-- BEGIN SELECTION --

Against the odds, boatmen seek to protect a dying tradition

Ivan Agius, a traditional boatman (barklor) from Bormla, hopes “for a future where my son can grow older and enjoy the dgħajsa tal-pass in the same way that my generation did”.

Agius has worked as a part-time boatman for almost 10 years, having obtained his colourful traditional boat from a friend after growing up as “part and parcel of the Bormla Regatta Club”.

In an interview with The Shift on Wednesday, Agius recalls how he shed tears when recently reading into government policies and parliamentary debates related to traditional boatmen and their berthing spots that date back 90 years.

“I realised what a far cry the politicians of the last 30 years or so are from those of back then,” he said, citing the former respect and protection barklori had always enjoyed from both sides of the House. But years of government neglect have now left a bitter taste.

Against the odds, Agius and a group of boatmen are seeking to protect a dying tradition from what could be a death blow in the form of government plans to have one of their traditional landing spots in Valletta swallowed up by a cruise liner terminal.

Being a boatman, Agius said, “used to be a job like any other but it has become so rare nowadays that, without support, it is at risk of becoming a cultural artefact.

-- END SELECTION --
-- BEGIN DATA EXCERPT --

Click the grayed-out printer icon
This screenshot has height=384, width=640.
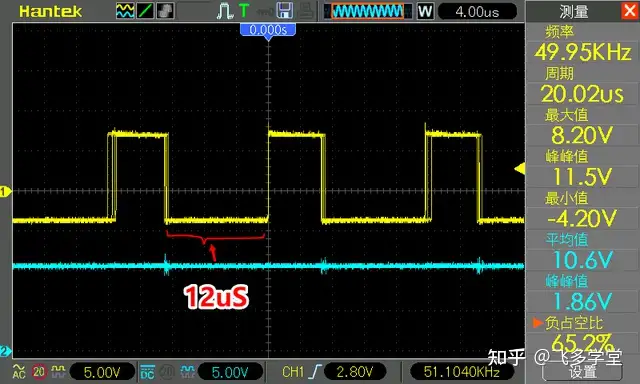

-- END DATA EXCERPT --

#### [INSTRUCTIONS FOR THE TASK]
In the article about the traditional boatmen above, repeat everything from "Agius has worked" down to "back 90 years." word for word.

#### [THE COMPLETED TASK]
Agius has worked as a part-time boatman for almost 10 years, having obtained his colourful traditional boat from a friend after growing up as “part and parcel of the Bormla Regatta Club”.

In an interview with The Shift on Wednesday, Agius recalls how he shed tears when recently reading into government policies and parliamentary debates related to traditional boatmen and their berthing spots that date back 90 years.